一年の約束 〜セルジオからマリアへ その4〜
大好きなマリアへ
元気ですか。本格的に寒くなってきました。
…前も寒くなったって書いたような気がします。早く、「あったかくなったね」って書きたいなあ。
暖かくなって、暑くなって、涼しくなるくらいにマリアに会えるはずだから。
早くその時が来るのを待っています。
今日はえらい目に遭いました。
シュレインとフェルディオーレの買い物につきあったんだけど、大変だった…。
二人ともいつまでも迷ってるし、品数は多いし。
僕の服もあつらえてもらったんだけど、決めるまでに大変でした。
それに、二人の趣味なのかだんだん派手になっていって…城でも着なかったような布を選ばれるところでした。
試しに着せてもらった服があったんだけど、刺繍とかひだが沢山ついていて、すごく動きにくくて窮屈だったので止めました(シュレイン達は残念がってたけど)。
父上に見られたらどんなに笑われるか…マリアも、吹き出すと思う。
なんとか普通の服が選べてよかったです。
それから小物とか帽子とか、とにかく色々見ました。
お昼から行ったのに、帰ってきたらもう夕食の時間だったよ。
剣術の稽古より疲れました。
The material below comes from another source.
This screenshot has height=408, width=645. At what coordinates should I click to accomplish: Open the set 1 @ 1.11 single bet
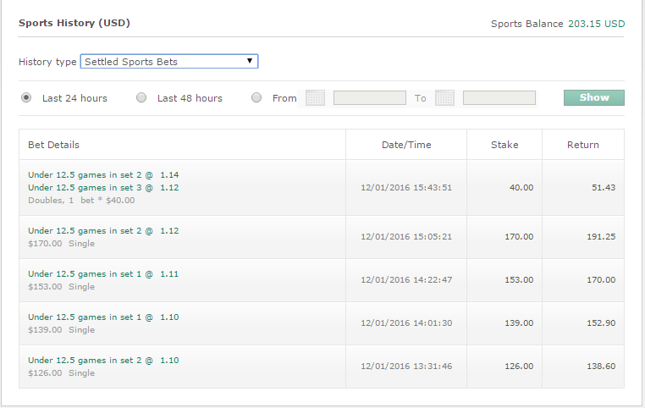(x=103, y=274)
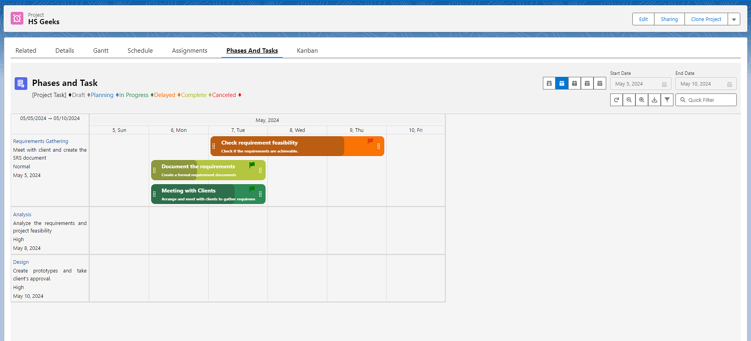
Task: Select the 7-day week calendar view
Action: (x=574, y=83)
眠いです。
…と、ここまで書いて昨日は寝てしまいました。余りに疲れたから…。
ティレックとシードルには、
「まともにあの二人の買い物つきあったのか、バカだなあ、セルジオ」
「適当に逃げておけよ」
と言われました。
二人とも用事があったわけじゃなくて、逃げていただけみたいです。
そうならそうと言ってくれればいいのに…。
なまじ僕は「買い物嫌いじゃないよ」と言ってしまったばっかりに、また誘われそうな気がします。
どうやって逃げようか、必死に考えてみます。
あっ、マリアと一緒に買い物行くのは好きだからね。
ええと、こちらでもお茶の時間はあります。
シュレインが好きだからね。
ハイトさんはあまりゆったりお茶を飲んだりはしません。シードルもそのへんは似ているので、だいたいお茶をするとなったら僕とシュレイン、ティレック、フェルディオーレの4人になります。
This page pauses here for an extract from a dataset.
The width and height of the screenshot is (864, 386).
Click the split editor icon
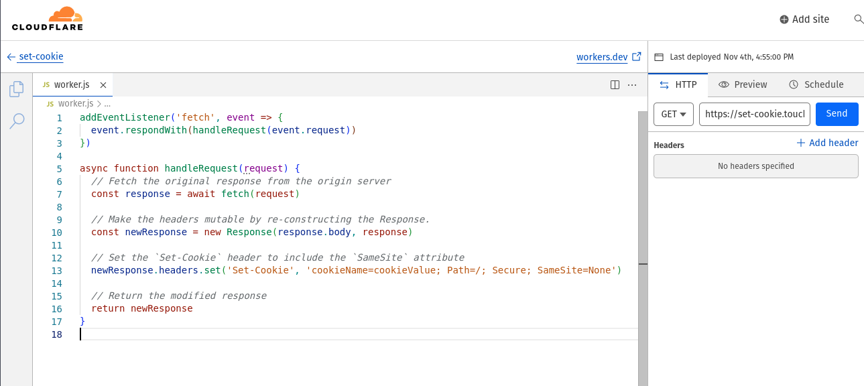click(615, 85)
それはそれで楽しいけど、やっぱり、帰ってマリアお勧めの砂糖菓子を食べるのを楽しみにしています。
マリアのお祖父様は、セステアにいらっしゃるのかな?
僕もお会いしたかったなあ。僕がセステアに戻ってからもいらしていただけるだろうか。
是非、宜しくお伝え下さい。
では。
レストカとの国境にて セルジオ
P.S. 父上に伝えて下さい。僕の馬は、至極元気です。